Here is my own rule of thumb about this.

One important example of a monadic category over $C$ is one obtained by adjoining to $C$ a system of $n$-ary operations satisfying some relations. For example, the category of rings with involution is monadic over sets: it can be given by two binary operations ($+,\times$), two $0$-ary operations ($0,1$), and two $1$-ary operations (negation and the involution). Perhaps if you adopt a suitably enlightened definition of operations with relations then all monadic functors would arise in this way.

Now a $1$-ary operation is just a morphism, so you can also view it as a $1$-ary operation in the opposite category. So if you're adding only $1$-ary operations, then you should get a category which is both monadic and comonadic over the original category.

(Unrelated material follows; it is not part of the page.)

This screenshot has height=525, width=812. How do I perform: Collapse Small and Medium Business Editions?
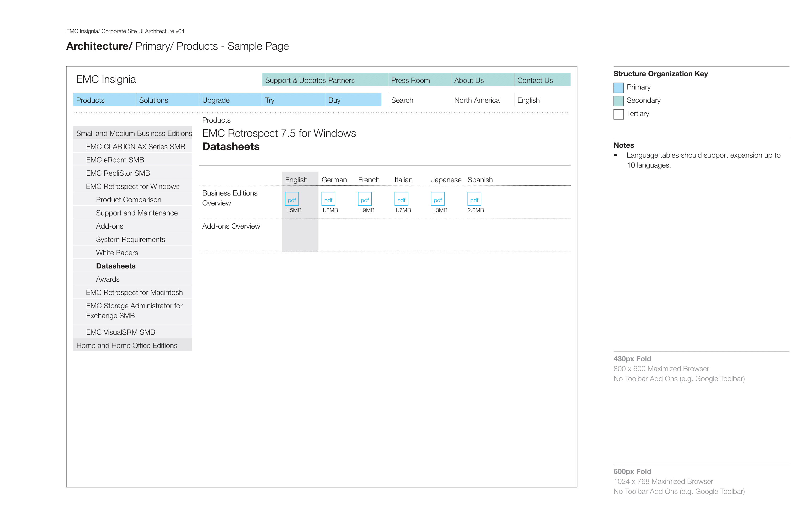click(x=133, y=133)
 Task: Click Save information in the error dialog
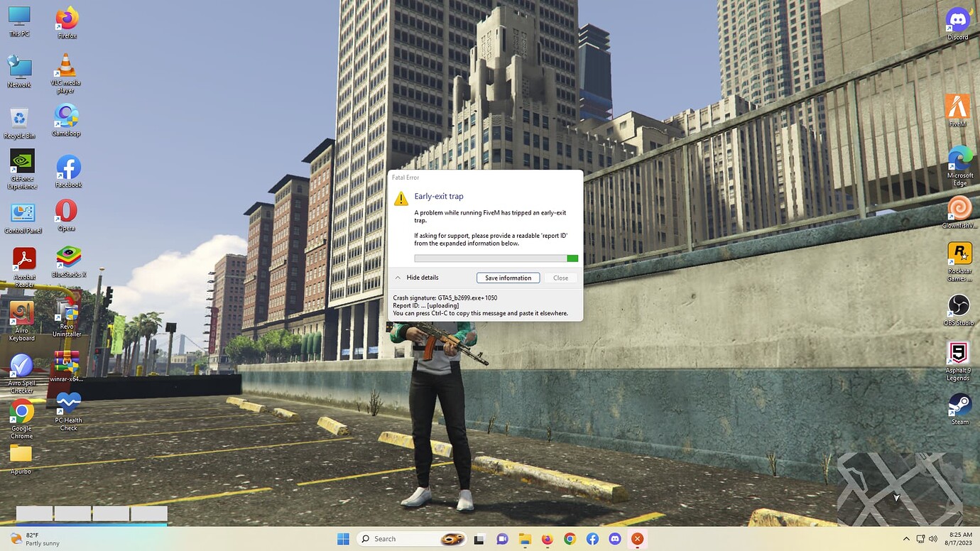(x=507, y=278)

Indeed, the usual way of defining lambda-rings is by adjoining a bunch of $1$-ary operations to the category of commutative rings. The monad is the free lambda-ring functor, and the comonad is the big Witt vector functor (also called the co-free lambda-ring functor). Another example is the category formed from objects of the original category $C$ together with an action of your favorite group (or monoid) $G$. In representation theory, the monad is often called the induced representation functor, and the comonad is called the co-induced representation functor.

I'd expect that, as above, with suitably enlightened definitions, all examples would arise in this way.

Some things that follow formally from this set up are that the new category has all the same kinds of limits and colimits that the original category $C$ has, and the forgetful functor preserves them. Beck's theorem says that some kind of converse is also true.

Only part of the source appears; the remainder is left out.